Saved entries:
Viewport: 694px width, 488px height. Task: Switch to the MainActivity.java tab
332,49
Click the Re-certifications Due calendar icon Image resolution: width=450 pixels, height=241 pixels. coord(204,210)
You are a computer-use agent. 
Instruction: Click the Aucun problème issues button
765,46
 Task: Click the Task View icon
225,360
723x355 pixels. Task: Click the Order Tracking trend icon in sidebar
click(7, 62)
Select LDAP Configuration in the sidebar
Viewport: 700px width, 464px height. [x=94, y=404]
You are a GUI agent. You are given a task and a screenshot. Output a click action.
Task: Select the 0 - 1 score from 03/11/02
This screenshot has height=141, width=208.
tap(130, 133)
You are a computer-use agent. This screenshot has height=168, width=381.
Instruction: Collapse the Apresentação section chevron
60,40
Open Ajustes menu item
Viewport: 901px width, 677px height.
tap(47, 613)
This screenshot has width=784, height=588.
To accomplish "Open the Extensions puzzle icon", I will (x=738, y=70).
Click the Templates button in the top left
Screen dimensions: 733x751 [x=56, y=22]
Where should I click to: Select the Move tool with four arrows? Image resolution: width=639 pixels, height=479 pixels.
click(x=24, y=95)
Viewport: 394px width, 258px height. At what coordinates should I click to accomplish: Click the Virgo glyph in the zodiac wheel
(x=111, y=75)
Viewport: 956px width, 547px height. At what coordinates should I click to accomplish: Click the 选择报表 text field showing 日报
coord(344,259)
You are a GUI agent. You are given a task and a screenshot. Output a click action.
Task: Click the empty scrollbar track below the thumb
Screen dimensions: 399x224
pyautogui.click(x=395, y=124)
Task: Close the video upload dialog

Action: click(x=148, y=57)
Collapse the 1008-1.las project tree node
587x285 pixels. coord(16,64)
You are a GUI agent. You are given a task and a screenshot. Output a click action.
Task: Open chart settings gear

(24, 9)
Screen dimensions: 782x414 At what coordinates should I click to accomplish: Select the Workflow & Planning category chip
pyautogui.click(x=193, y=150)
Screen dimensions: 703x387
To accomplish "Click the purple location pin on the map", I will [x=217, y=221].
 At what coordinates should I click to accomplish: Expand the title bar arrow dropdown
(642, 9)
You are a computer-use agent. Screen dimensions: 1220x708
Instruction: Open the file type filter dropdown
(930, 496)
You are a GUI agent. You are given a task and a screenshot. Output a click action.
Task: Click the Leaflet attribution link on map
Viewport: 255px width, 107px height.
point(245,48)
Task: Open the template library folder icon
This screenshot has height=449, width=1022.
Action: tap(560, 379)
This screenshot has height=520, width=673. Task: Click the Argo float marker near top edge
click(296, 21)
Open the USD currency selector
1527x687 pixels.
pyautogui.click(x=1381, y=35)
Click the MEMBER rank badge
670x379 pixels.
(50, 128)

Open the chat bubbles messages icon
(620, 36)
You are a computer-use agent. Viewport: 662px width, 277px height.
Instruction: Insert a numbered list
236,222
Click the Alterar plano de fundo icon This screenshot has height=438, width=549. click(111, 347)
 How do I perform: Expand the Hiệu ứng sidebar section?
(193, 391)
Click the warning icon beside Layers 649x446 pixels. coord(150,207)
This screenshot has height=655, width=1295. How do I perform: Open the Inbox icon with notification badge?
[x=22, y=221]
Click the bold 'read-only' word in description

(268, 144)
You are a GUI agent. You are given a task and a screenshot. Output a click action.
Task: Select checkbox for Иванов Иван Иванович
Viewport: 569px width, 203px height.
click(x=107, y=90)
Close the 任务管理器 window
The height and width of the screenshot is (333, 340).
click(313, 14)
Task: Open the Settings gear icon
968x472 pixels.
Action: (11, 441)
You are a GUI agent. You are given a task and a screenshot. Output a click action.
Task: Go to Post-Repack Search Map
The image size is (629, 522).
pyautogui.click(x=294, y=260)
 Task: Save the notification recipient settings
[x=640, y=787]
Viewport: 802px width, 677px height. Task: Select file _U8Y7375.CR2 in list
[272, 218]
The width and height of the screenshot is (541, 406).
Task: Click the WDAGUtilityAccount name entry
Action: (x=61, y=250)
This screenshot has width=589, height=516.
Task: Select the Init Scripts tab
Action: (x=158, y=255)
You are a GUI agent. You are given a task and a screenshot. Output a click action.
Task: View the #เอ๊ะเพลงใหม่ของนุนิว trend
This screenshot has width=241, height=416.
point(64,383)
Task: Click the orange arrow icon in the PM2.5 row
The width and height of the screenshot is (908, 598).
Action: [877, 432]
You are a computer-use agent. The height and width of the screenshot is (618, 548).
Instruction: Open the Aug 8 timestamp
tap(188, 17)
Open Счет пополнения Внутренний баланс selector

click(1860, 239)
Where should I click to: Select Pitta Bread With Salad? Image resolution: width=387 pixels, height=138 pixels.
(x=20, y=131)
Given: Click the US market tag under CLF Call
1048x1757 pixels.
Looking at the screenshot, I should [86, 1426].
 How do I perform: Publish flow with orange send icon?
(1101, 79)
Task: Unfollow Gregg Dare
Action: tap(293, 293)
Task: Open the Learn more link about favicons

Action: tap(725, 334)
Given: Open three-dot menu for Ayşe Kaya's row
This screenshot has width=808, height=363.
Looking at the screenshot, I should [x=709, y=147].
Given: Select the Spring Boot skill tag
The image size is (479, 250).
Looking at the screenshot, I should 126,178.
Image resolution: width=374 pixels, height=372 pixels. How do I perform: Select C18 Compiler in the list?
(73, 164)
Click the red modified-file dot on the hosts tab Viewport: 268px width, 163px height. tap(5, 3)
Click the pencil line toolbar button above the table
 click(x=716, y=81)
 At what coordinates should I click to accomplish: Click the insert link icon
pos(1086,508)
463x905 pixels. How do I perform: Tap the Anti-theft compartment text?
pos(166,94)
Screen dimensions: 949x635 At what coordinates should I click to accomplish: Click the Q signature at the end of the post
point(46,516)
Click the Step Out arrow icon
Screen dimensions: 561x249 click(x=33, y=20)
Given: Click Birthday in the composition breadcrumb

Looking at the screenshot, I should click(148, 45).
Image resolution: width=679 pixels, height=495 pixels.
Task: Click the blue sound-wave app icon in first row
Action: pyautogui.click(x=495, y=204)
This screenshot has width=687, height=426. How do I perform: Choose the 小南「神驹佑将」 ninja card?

» **What the task asks**: Reproduce all of the records exactly.

» **Answer**:
Viewport: 694px width, 488px height. Task: Switch to the MainActivity.java tab
332,49
Click the Re-certifications Due calendar icon Image resolution: width=450 pixels, height=241 pixels. coord(204,210)
You are a computer-use agent. 
Instruction: Click the Aucun problème issues button
765,46
 Task: Click the Task View icon
225,360
723x355 pixels. Task: Click the Order Tracking trend icon in sidebar
click(7, 62)
Select LDAP Configuration in the sidebar
Viewport: 700px width, 464px height. [x=94, y=404]
You are a GUI agent. You are given a task and a screenshot. Output a click action.
Task: Select the 0 - 1 score from 03/11/02
This screenshot has height=141, width=208.
tap(130, 133)
You are a computer-use agent. This screenshot has height=168, width=381.
Instruction: Collapse the Apresentação section chevron
60,40
Open Ajustes menu item
Viewport: 901px width, 677px height.
tap(47, 613)
This screenshot has width=784, height=588.
To accomplish "Open the Extensions puzzle icon", I will (x=738, y=70).
Click the Templates button in the top left
Screen dimensions: 733x751 [x=56, y=22]
Where should I click to: Select the Move tool with four arrows? Image resolution: width=639 pixels, height=479 pixels.
click(x=24, y=95)
Viewport: 394px width, 258px height. At what coordinates should I click to accomplish: Click the Virgo glyph in the zodiac wheel
(x=111, y=75)
Viewport: 956px width, 547px height. At what coordinates should I click to accomplish: Click the 选择报表 text field showing 日报
coord(344,259)
You are a GUI agent. You are given a task and a screenshot. Output a click action.
Task: Click the empty scrollbar track below the thumb
Screen dimensions: 399x224
pyautogui.click(x=395, y=124)
Task: Close the video upload dialog

Action: click(x=148, y=57)
Collapse the 1008-1.las project tree node
587x285 pixels. coord(16,64)
You are a GUI agent. You are given a task and a screenshot. Output a click action.
Task: Open chart settings gear

(24, 9)
Screen dimensions: 782x414 At what coordinates should I click to accomplish: Select the Workflow & Planning category chip
pyautogui.click(x=193, y=150)
Screen dimensions: 703x387
To accomplish "Click the purple location pin on the map", I will [x=217, y=221].
 At what coordinates should I click to accomplish: Expand the title bar arrow dropdown
(642, 9)
You are a computer-use agent. Screen dimensions: 1220x708
Instruction: Open the file type filter dropdown
(930, 496)
You are a GUI agent. You are given a task and a screenshot. Output a click action.
Task: Click the Leaflet attribution link on map
Viewport: 255px width, 107px height.
point(245,48)
Task: Open the template library folder icon
This screenshot has height=449, width=1022.
Action: tap(560, 379)
This screenshot has height=520, width=673. Task: Click the Argo float marker near top edge
click(296, 21)
Open the USD currency selector
1527x687 pixels.
pyautogui.click(x=1381, y=35)
Click the MEMBER rank badge
670x379 pixels.
(50, 128)

Open the chat bubbles messages icon
(620, 36)
You are a computer-use agent. Viewport: 662px width, 277px height.
Instruction: Insert a numbered list
236,222
Click the Alterar plano de fundo icon This screenshot has height=438, width=549. click(111, 347)
 How do I perform: Expand the Hiệu ứng sidebar section?
(193, 391)
Click the warning icon beside Layers 649x446 pixels. coord(150,207)
This screenshot has height=655, width=1295. How do I perform: Open the Inbox icon with notification badge?
[x=22, y=221]
Click the bold 'read-only' word in description

(268, 144)
You are a GUI agent. You are given a task and a screenshot. Output a click action.
Task: Select checkbox for Иванов Иван Иванович
Viewport: 569px width, 203px height.
click(x=107, y=90)
Close the 任务管理器 window
The height and width of the screenshot is (333, 340).
click(313, 14)
Task: Open the Settings gear icon
968x472 pixels.
Action: (11, 441)
You are a GUI agent. You are given a task and a screenshot. Output a click action.
Task: Go to Post-Repack Search Map
The image size is (629, 522).
pyautogui.click(x=294, y=260)
 Task: Save the notification recipient settings
[x=640, y=787]
Viewport: 802px width, 677px height. Task: Select file _U8Y7375.CR2 in list
[272, 218]
The width and height of the screenshot is (541, 406).
Task: Click the WDAGUtilityAccount name entry
Action: (x=61, y=250)
This screenshot has width=589, height=516.
Task: Select the Init Scripts tab
Action: (x=158, y=255)
You are a GUI agent. You are given a task and a screenshot. Output a click action.
Task: View the #เอ๊ะเพลงใหม่ของนุนิว trend
This screenshot has width=241, height=416.
point(64,383)
Task: Click the orange arrow icon in the PM2.5 row
The width and height of the screenshot is (908, 598).
Action: [877, 432]
You are a computer-use agent. The height and width of the screenshot is (618, 548).
Instruction: Open the Aug 8 timestamp
tap(188, 17)
Open Счет пополнения Внутренний баланс selector

click(1860, 239)
Where should I click to: Select Pitta Bread With Salad? Image resolution: width=387 pixels, height=138 pixels.
(x=20, y=131)
Given: Click the US market tag under CLF Call
1048x1757 pixels.
Looking at the screenshot, I should [86, 1426].
 How do I perform: Publish flow with orange send icon?
(1101, 79)
Task: Unfollow Gregg Dare
Action: tap(293, 293)
Task: Open the Learn more link about favicons

Action: tap(725, 334)
Given: Open three-dot menu for Ayşe Kaya's row
This screenshot has width=808, height=363.
Looking at the screenshot, I should [x=709, y=147].
Given: Select the Spring Boot skill tag
The image size is (479, 250).
Looking at the screenshot, I should 126,178.
Image resolution: width=374 pixels, height=372 pixels. How do I perform: Select C18 Compiler in the list?
(73, 164)
Click the red modified-file dot on the hosts tab Viewport: 268px width, 163px height. tap(5, 3)
Click the pencil line toolbar button above the table
 click(x=716, y=81)
 At what coordinates should I click to accomplish: Click the insert link icon
pos(1086,508)
463x905 pixels. How do I perform: Tap the Anti-theft compartment text?
pos(166,94)
Screen dimensions: 949x635 At what coordinates should I click to accomplish: Click the Q signature at the end of the post
point(46,516)
Click the Step Out arrow icon
Screen dimensions: 561x249 click(x=33, y=20)
Given: Click Birthday in the composition breadcrumb

Looking at the screenshot, I should click(148, 45).
Image resolution: width=679 pixels, height=495 pixels.
Task: Click the blue sound-wave app icon in first row
Action: pyautogui.click(x=495, y=204)
This screenshot has width=687, height=426. How do I perform: Choose the 小南「神驹佑将」 ninja card?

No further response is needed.